Goal of the exercise. A complete, exact retyping of the data below is required.

═════ Task data

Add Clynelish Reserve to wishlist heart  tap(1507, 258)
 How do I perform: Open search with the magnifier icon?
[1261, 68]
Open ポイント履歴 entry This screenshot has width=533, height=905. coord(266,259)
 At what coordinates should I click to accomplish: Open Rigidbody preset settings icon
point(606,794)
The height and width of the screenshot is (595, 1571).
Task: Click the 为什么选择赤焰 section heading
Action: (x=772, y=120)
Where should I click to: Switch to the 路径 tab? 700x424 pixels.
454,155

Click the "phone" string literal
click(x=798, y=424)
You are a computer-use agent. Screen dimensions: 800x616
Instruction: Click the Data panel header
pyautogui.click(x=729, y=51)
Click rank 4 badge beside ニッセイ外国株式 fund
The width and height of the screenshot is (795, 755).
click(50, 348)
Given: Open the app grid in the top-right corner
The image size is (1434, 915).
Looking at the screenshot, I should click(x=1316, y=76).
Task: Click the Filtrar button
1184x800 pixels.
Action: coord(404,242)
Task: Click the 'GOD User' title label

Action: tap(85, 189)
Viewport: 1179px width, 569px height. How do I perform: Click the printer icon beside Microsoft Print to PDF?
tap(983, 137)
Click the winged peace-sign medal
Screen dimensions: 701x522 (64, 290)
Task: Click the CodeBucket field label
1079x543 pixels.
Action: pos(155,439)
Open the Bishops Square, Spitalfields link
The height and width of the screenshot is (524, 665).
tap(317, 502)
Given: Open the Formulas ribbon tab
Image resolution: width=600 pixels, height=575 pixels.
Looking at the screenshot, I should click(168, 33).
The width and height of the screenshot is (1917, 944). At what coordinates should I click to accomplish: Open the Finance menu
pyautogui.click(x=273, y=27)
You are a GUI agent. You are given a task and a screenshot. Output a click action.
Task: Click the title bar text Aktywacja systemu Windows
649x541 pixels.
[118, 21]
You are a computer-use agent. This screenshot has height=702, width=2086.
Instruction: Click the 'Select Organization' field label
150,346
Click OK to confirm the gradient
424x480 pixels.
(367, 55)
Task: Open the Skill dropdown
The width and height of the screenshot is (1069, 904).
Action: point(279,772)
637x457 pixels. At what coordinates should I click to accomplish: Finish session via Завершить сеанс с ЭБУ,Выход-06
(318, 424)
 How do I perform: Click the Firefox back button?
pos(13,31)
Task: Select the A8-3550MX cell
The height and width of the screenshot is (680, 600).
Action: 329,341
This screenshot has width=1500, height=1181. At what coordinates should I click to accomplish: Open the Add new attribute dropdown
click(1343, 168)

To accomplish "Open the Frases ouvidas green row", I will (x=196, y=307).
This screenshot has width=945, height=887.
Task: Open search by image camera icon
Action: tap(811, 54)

══════════

Output.
Add Clynelish Reserve to wishlist heart  tap(1507, 258)
 How do I perform: Open search with the magnifier icon?
[1261, 68]
Open ポイント履歴 entry This screenshot has width=533, height=905. coord(266,259)
 At what coordinates should I click to accomplish: Open Rigidbody preset settings icon
point(606,794)
The height and width of the screenshot is (595, 1571).
Task: Click the 为什么选择赤焰 section heading
Action: (x=772, y=120)
Where should I click to: Switch to the 路径 tab? 700x424 pixels.
454,155

Click the "phone" string literal
click(x=798, y=424)
You are a computer-use agent. Screen dimensions: 800x616
Instruction: Click the Data panel header
pyautogui.click(x=729, y=51)
Click rank 4 badge beside ニッセイ外国株式 fund
The width and height of the screenshot is (795, 755).
click(50, 348)
Given: Open the app grid in the top-right corner
The image size is (1434, 915).
Looking at the screenshot, I should click(x=1316, y=76).
Task: Click the Filtrar button
1184x800 pixels.
Action: coord(404,242)
Task: Click the 'GOD User' title label

Action: tap(85, 189)
Viewport: 1179px width, 569px height. How do I perform: Click the printer icon beside Microsoft Print to PDF?
tap(983, 137)
Click the winged peace-sign medal
Screen dimensions: 701x522 (64, 290)
Task: Click the CodeBucket field label
1079x543 pixels.
Action: pos(155,439)
Open the Bishops Square, Spitalfields link
The height and width of the screenshot is (524, 665).
tap(317, 502)
Given: Open the Formulas ribbon tab
Image resolution: width=600 pixels, height=575 pixels.
Looking at the screenshot, I should click(168, 33).
The width and height of the screenshot is (1917, 944). At what coordinates should I click to accomplish: Open the Finance menu
pyautogui.click(x=273, y=27)
You are a GUI agent. You are given a task and a screenshot. Output a click action.
Task: Click the title bar text Aktywacja systemu Windows
649x541 pixels.
[118, 21]
You are a computer-use agent. This screenshot has height=702, width=2086.
Instruction: Click the 'Select Organization' field label
150,346
Click OK to confirm the gradient
424x480 pixels.
(367, 55)
Task: Open the Skill dropdown
The width and height of the screenshot is (1069, 904).
Action: point(279,772)
637x457 pixels. At what coordinates should I click to accomplish: Finish session via Завершить сеанс с ЭБУ,Выход-06
(318, 424)
 How do I perform: Click the Firefox back button?
pos(13,31)
Task: Select the A8-3550MX cell
The height and width of the screenshot is (680, 600).
Action: 329,341
This screenshot has width=1500, height=1181. At what coordinates should I click to accomplish: Open the Add new attribute dropdown
click(1343, 168)

To accomplish "Open the Frases ouvidas green row", I will (x=196, y=307).
This screenshot has width=945, height=887.
Task: Open search by image camera icon
Action: tap(811, 54)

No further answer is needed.